Envoy reports to Security Council on implementation of Resolution 1559

By Judy Aita
Washington File United Nations Correspondent

United Nations -- Increasing numbers of weapons and personnel from Syria are crossing the border destined for Palestinian militias in Lebanon despite Beirut's efforts to assert its authority throughout its territory, according to a U.N. report released October 26.

The report was prepared for the Security Council by U.N. special envoy Terje Roed-Larsen, appointed by Secretary-General Kofi Annan to monitor Syria's compliance with the council's Resolution 1559. That resolution demanded the withdrawal of Syrian troops and intelligence agents from Lebanon and the disarming of militias.

"There has been an increasing influx of weaponry and personnel from Syria to some" of the Palestinian militias in Lebanon, Roed-Larsen said in the report.

Lebanese forces have increased deployment along the Syrian border "for the purpose of halting the illegal transfer of arms and people … [and] have erected check points and increased their presence around positions of armed Palestinian groups to the south of Beirut and in the Bekaa Valley," he said.

Roed-Larsen said that "the government of Syria has informed me that the smuggling of arms and people across the Syrian-Lebanese border does indeed take place, albeit in both directions."


Lebanon also has taken significant measures to restrict the "influx of arms and people and the free movement of weaponry and armed elements to and from the Palestinian refugee camps in Lebanon in recent weeks," particularly since the end of September, he reported.

On October 7 the Lebanese army raided posts held by Syrian-headquartered Palestinian armed groups in the Bekaa Valley.  During the raid, weapons were seized and the army "detained and deported a number of infiltrators of Palestinian origin who carried Syrian identification documents," Roed-Larsen said.

The Lebanese government has said that it will try to establish order and control armed Palestinian groups inside the refugee camps and called on the Syrian leadership "to practice … the necessary self-restraint through its ties with Palestinian factions."
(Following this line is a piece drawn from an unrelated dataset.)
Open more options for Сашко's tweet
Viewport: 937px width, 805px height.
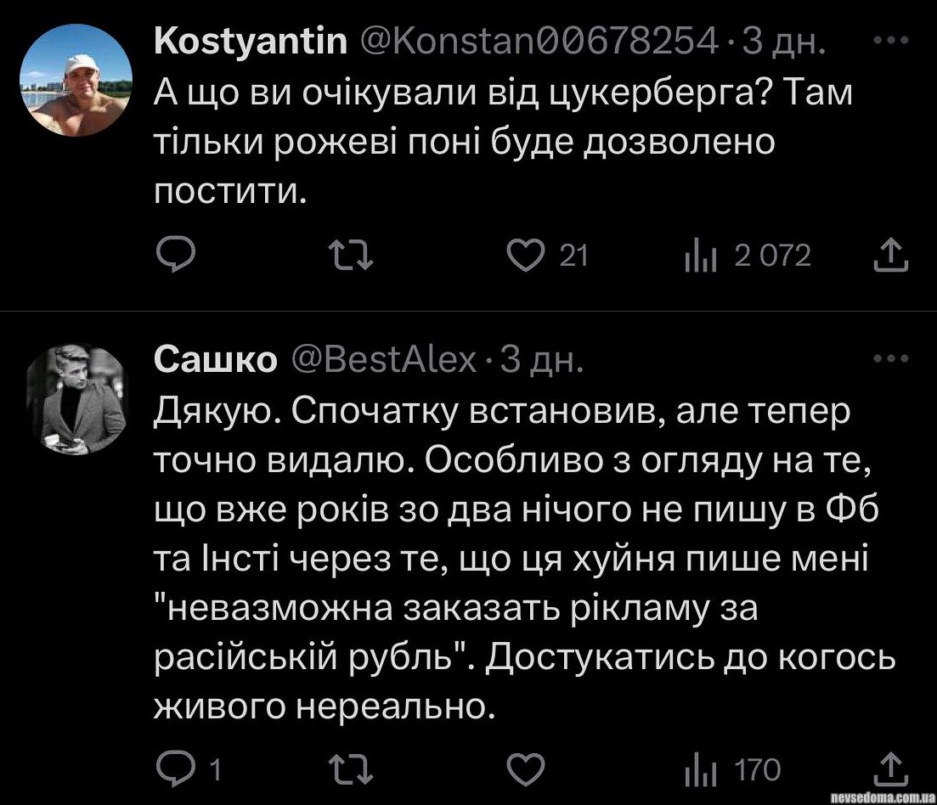[891, 359]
Discussions between Lebanese authorities and the Palestinian Authority have not led to the disarming of the militias, the U.N. envoy said.  He added that he would continue his efforts in support of this goal.


Roed-Larsen said that no visible or significant Syrian intelligence presence remains in Lebanon despite occasional reports suggesting that Syrian intelligence continues to operate in Lebanon and that the Syrian intelligence apparatus continues to influence events in Lebanon.  He said that although some reports were credible, "most were exaggerated."

His U.N. team determined "that it was possible that some Syrian intelligence officers made a few fleeting visits to Lebanon after their withdrawal, and that it is probable that Syrian intelligence officers made telephone calls to maintain networks of contacts, bolster their influence, and subtly manipulate the political environment," the U.N. envoy said.

But the team concluded that telephone calls relating to the Lebanese elections were not widespread and did not appear to have had a significant impact on the elections.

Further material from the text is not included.